◆ WHAT YOU WILL DO ◆
Express the items from the line that contains "Task: Select Fereastră privată nouă" through the line that contains "Action: point(116,90)" as a JSON list of strings, one string per line, with blank lines omitted. Leave the pictures out of the answer.

◆ SUPPLIED ENTRIES ◆
··········
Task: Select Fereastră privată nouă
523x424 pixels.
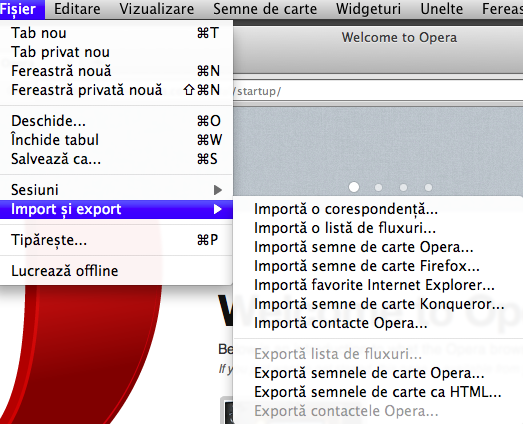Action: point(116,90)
··········
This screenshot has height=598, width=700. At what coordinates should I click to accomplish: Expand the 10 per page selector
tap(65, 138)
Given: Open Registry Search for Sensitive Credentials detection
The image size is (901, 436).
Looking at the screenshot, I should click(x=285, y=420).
··········
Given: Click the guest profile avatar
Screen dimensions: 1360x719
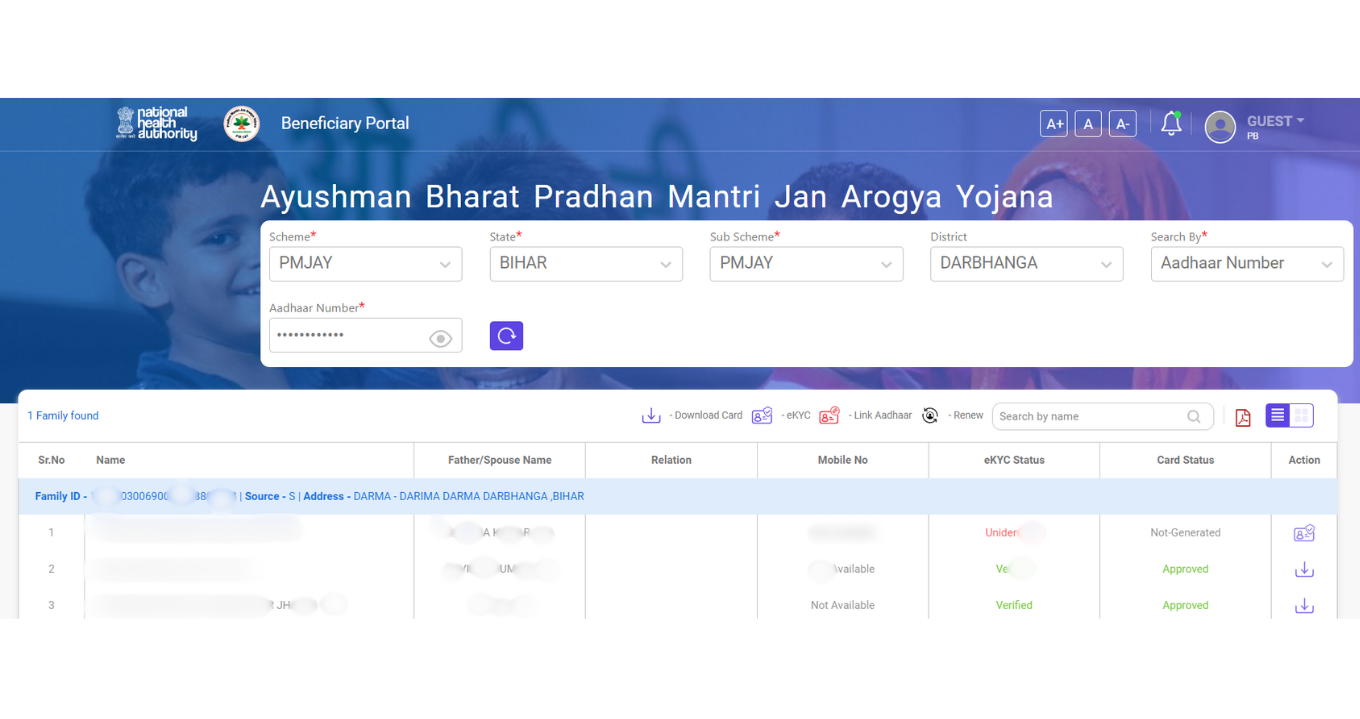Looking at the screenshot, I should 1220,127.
··········
◆ ANSWER FOR THE TASK ◆
[
  "Task: Select Fereastră privată nouă",
  "523x424 pixels.",
  "Action: point(116,90)"
]